When mobile devices are near a wireless access point, a user’s location can be identified easily without intrusion, which Surfaro says is an excellent tool for evacuating people from a building. “If the Pulse Nightclub [in Orlando where a mass shooting took place in 2016] used this simple software, more lives would have been saved; they would have been able to find out where people were,” he says.
Secondly, protecting expensive mechanical equipment, such as power distribution, HVAC, and data servers from fire or explosives is important and relatively cost-effective. For example, visible-light sensors attached to video surveillance cameras now can detect radiation while “sniffers” installed in the HVAC can identify harmful chemicals or explosives within the system.

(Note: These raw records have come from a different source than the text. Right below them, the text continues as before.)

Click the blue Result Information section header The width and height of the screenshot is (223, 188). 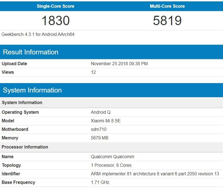pyautogui.click(x=30, y=52)

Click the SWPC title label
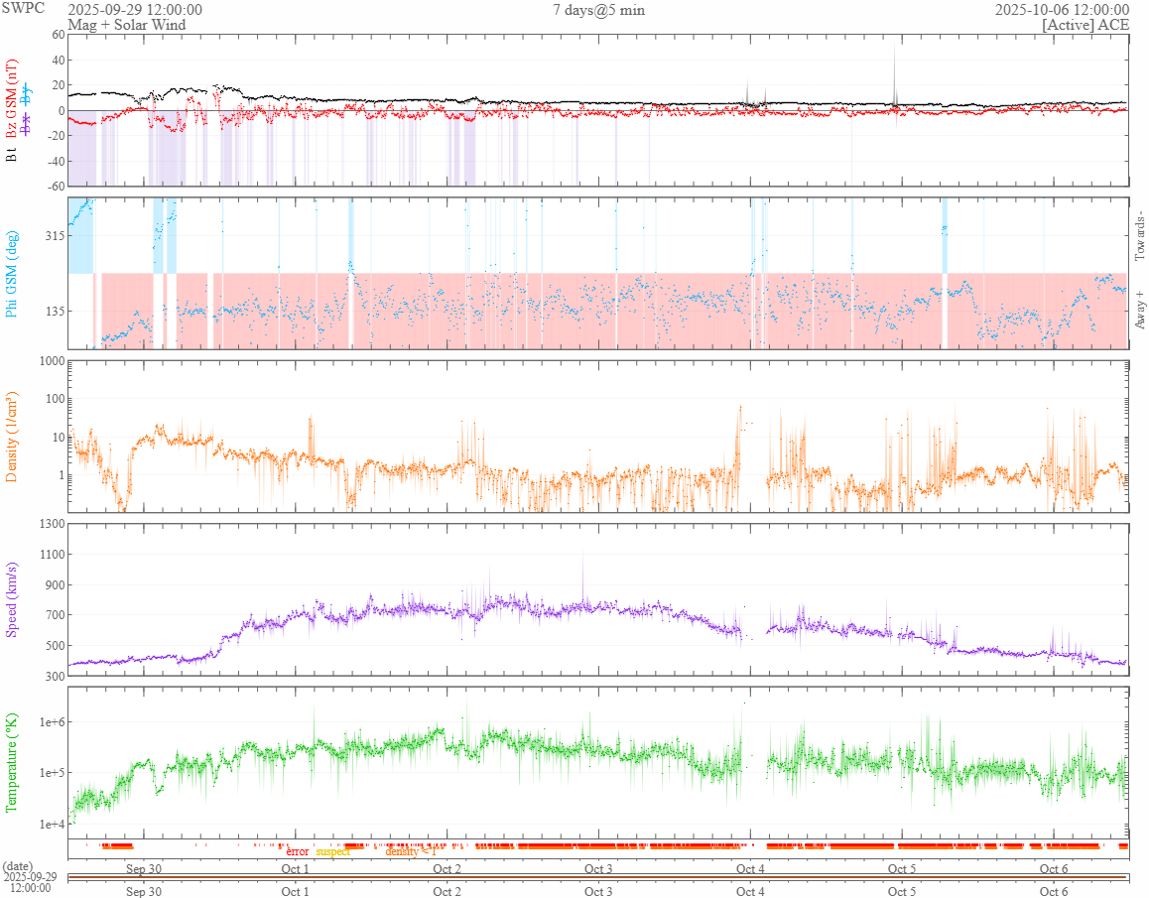click(x=24, y=10)
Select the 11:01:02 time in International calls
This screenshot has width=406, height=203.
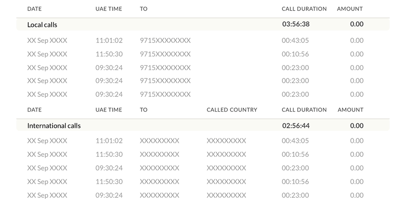109,141
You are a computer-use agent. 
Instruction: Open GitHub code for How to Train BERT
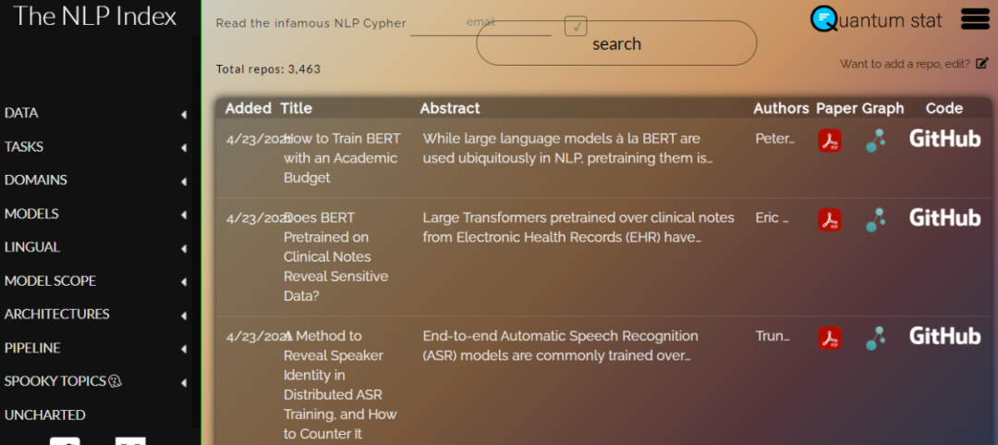click(x=944, y=139)
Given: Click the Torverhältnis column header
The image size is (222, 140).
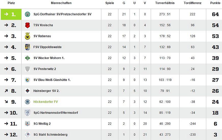Looking at the screenshot, I should 165,3.
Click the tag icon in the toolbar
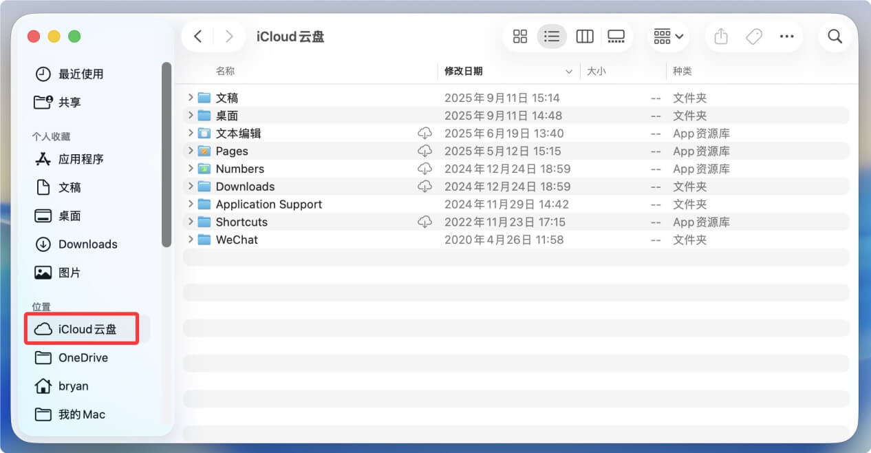 753,36
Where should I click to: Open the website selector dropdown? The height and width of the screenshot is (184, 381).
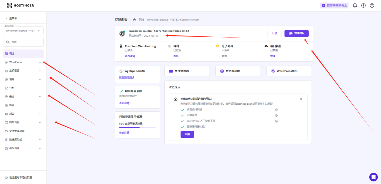(x=23, y=31)
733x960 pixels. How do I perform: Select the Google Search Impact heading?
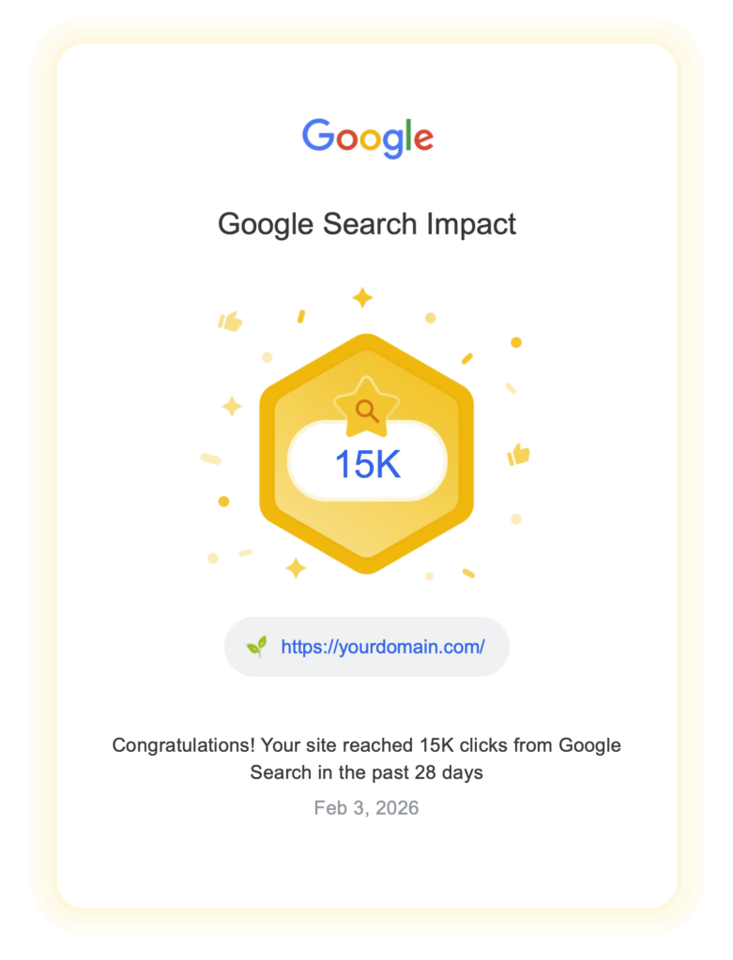(367, 225)
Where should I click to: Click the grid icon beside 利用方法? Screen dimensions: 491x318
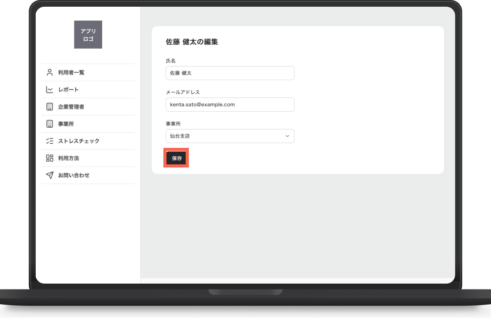[x=50, y=158]
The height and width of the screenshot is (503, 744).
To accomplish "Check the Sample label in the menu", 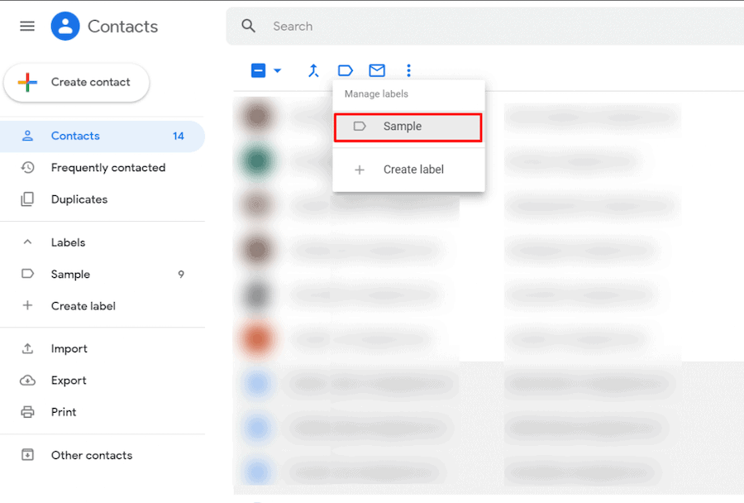I will pyautogui.click(x=360, y=127).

Equally important is to protect data. “Everybody knows what data recovery means, but not everybody understands how it works,” Surfaro says. The most effective, yet often overlooked method of preserving data—including operating systems, license keys and intellectual property—is to have at least two off-site copies or mirrors in two different geographic locations. “I would say not too many people do that. It’s amazing,” Surfaro says.
Lastly, ensuring your organization has the expertise to deal with cyberattacks is key to a solid defense, according to Dave Tyson, CEO of security consultancy firm CISO Insights, Racine, Wis.: “If you just have some well-meaning IT folks even with a healthy sense of paranoia, that’s probably not what’s going to get you by. This requires sophisticated expertise.”